Systematic enzyme discovery targeting fungal and algal biomass

The unique cell walls of macroalgae and fungi are composed of intricate webs of complex polysaccharides forming a protective barrier designed to in part to ward off pathogenic and opportunistic microbes. The enzymatic systems utilized by microbes to completely depolymerize macroalgal and fungal polysaccharides are still poorly elucidated and the characterization of novel enzymes will contribute to broaden fundamental knowledge in the fields of microbiology, molecular biology, enzymology and biotechnology.

Furthermore the monomers and oligosaccharides formed by the enzymes reactions shows encouraging potentials as high value biochemical precursors, therapeutic agents and nutraceuticals. This strongly motivates the systematic search for new enzymes, which are easily produced in foreign production hosts and that can produce a variety of oligosaccharides under different conditions.

The overall aim of the project was the discovery and the functional characterization of enzyme systems involved in the depolymerization of cell wall polysaccharides from both fungi and macro algae. For this purpose, an approach using cross disciplinary analysis methods such as genomics, proteomics and enzymology was combined, which led to high resolution multi angular data of the enzymatic breakdown of polysaccharides by ecologically specialized microbes.

Fungi were the primary choice of target organisms because of their widely reported abilities for secreting high amounts of variable depolymerizing enzymes. The often competitive and individualistic lifestyle of these eukaryotes also suggests a higher chance of identifying whole enzyme systems necessary for the complete degradation of complex polysaccharides.

The black marine fungus Paradendryphiella salina was chosen on the basis of the reported affinity towards brown macro algae and Trichoderma parareesei for its reported necrotic mycoparasitism suggesting both fungi harbored wide enzyme repertoires relevant for the complex biomasses in question. The excellent enzyme secretion abilities of both fungi were confirmed through culture experiments and enzyme screenings.

The systematic approach resulted in the discovery and thorough characterization of ten novel polysaccharide lyases from the two fungi. The genome of P. salina were sequenced and annotated with state of the art bioinformatical methods. Combined with proteomic analysis of the secretome from the fungal fermentation on several species of brown algae four alginate lyases were bioinformatically identified, expressed in Pichia pastoris, purified and thoroughly characterized.

They constituted the first fungal alginate lyases reported in the CAZy database. Three of them belonged to the PL7 family and were characterized as endo-lytic, producing a variety of oligosaccharides with the highest affinity towards poly-mannuronic acid. The fourth belonged to the PL8 family and was characterized as an exo-lytic poly-mannuronic specific lyase, producing dimers and monomers.

This lyase was the first reported alginate lyase from the PL8 family. Together with one of the PL7 lyases they showed a high degree of synergy on alginate. Together all four lyases can theoretically degrade the majority of the alginate fraction in the brown algae cell wall. In a similar manner, using the systematic approach the genome of T. parareesei was annotated and six lyase genes identified.

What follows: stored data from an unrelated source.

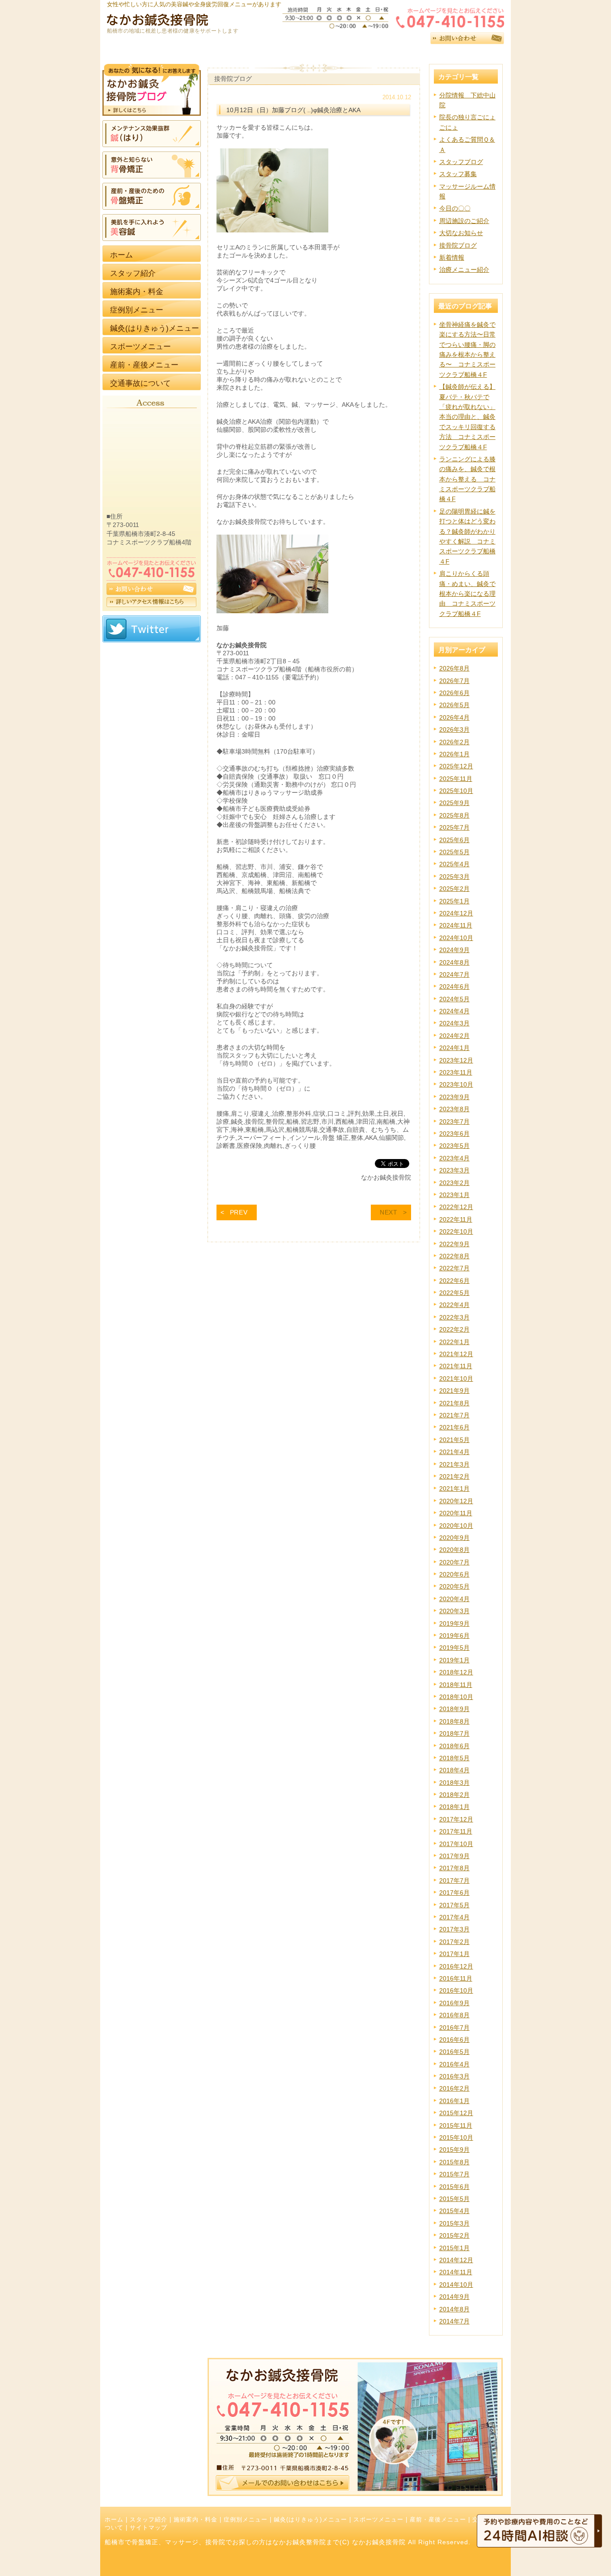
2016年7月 (454, 2027)
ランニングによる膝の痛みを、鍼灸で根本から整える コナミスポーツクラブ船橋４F (467, 479)
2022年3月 (454, 1317)
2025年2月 (454, 888)
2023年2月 (454, 1182)
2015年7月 (454, 2174)
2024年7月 (454, 974)
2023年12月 (456, 1060)
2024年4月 (454, 1011)
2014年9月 (454, 2296)
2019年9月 (454, 1623)
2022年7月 (454, 1268)
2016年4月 (454, 2064)
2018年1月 (454, 1806)
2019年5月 (454, 1647)
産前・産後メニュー (438, 2520)
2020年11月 (455, 1513)
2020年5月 (454, 1586)
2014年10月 (456, 2284)
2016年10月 (456, 1990)
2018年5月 (454, 1758)
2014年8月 (454, 2309)
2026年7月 (454, 680)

Based on bioinformatical analysis and prior knowledge gained from the discovery of the alginate lyases, the substrate specificity of all six enzymes were suggested as glucuronan (poly-glucuronic acid). A shy polysaccharide observed few places in nature including fungal cell walls. T. parareesei was subsequently grown on glucuronan and cell walls from mushroom fruiting bodies and the plant-pathogen Botrytis cinera.

Proteomic analysis of the culture supernatants revealed a significant abundance of the lyases in the glucuronan and mushroom fermentations. All six lyases were successfully produced in P. pastoris and thoroughly characterized, confirming the putative substrate specificity for glucuronan. The six lyases were bioinformatically assigned to the four CAZy families; PL7, PL8, PL20 and PL38.

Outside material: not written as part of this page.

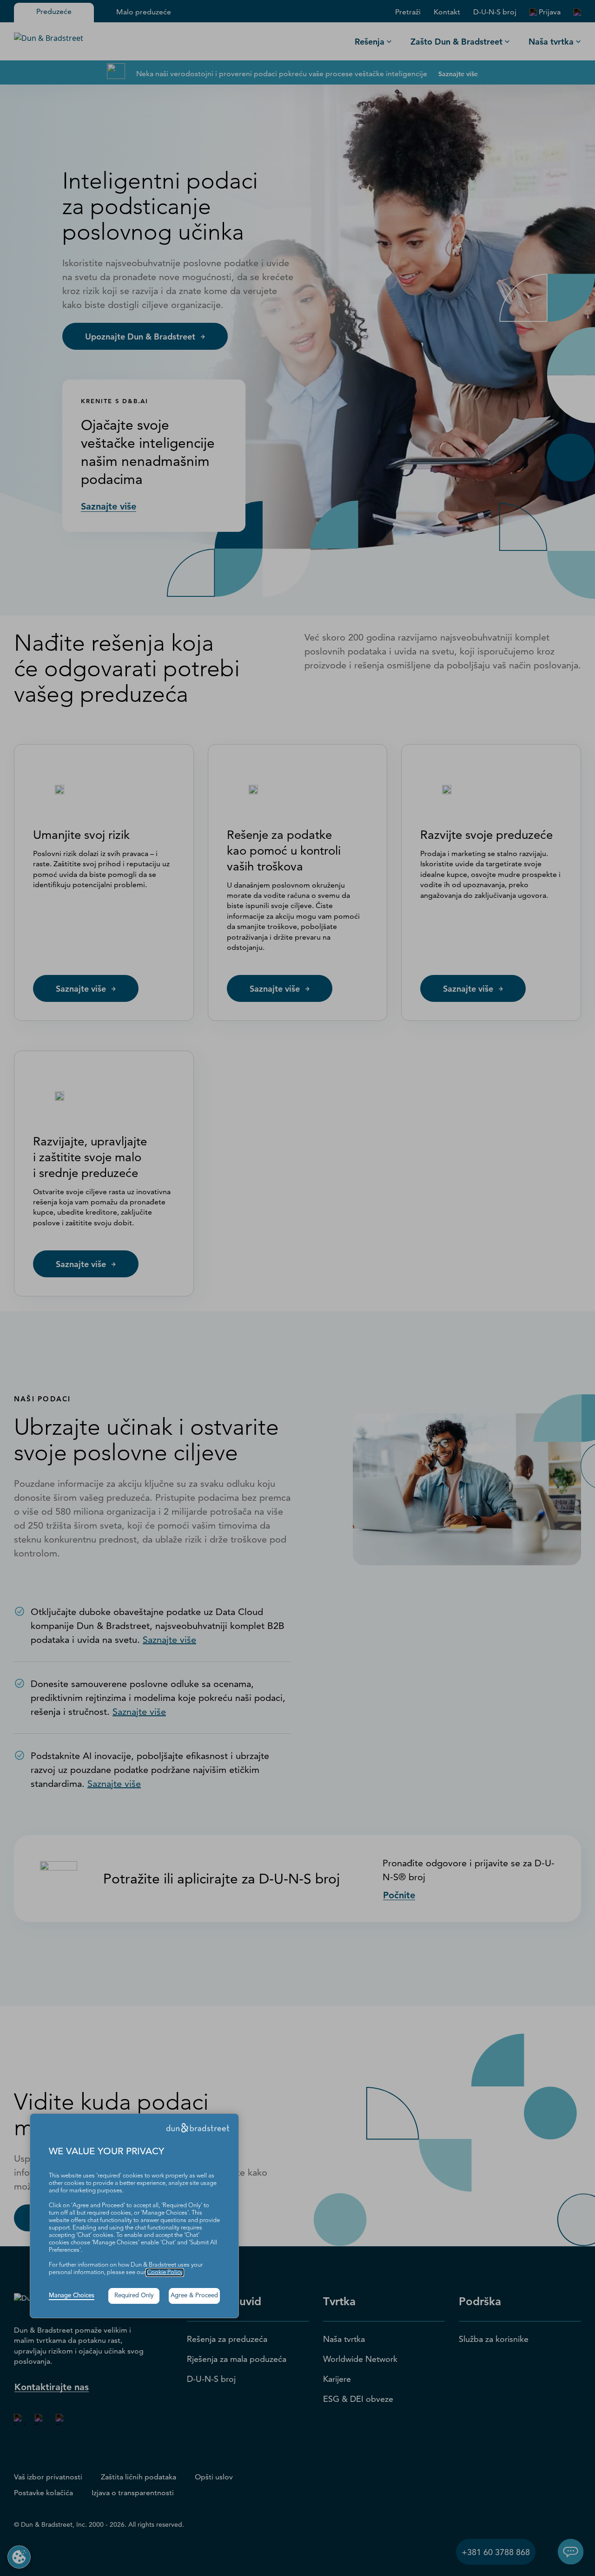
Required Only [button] (134, 2296)
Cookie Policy (165, 2272)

Except for PL20 they all constituted the first fungal glucuronan lyases in their respective families. For PL8 the enzyme constituted the first reported glucuronan lyase in the family. Both the PL8 and PL38 were characterized as exo-lytic and the remaining lyases as endo-lytic. Additionally, products from the spontaneous tautomerization of the unsaturated monomers produced by the PL8 and PL38 were observed through NMR analysis and also constitutes the first detailed observation of this phenomena from unsaturated glucuronic acid.  The results obtained during this thesis highlights the applicability of the systematic multidisciplinary approach for enzyme discovery and contributes significant scientific value in relation to the enzymatic depolymerization of polysaccharides found in brown algae and fungal cell walls.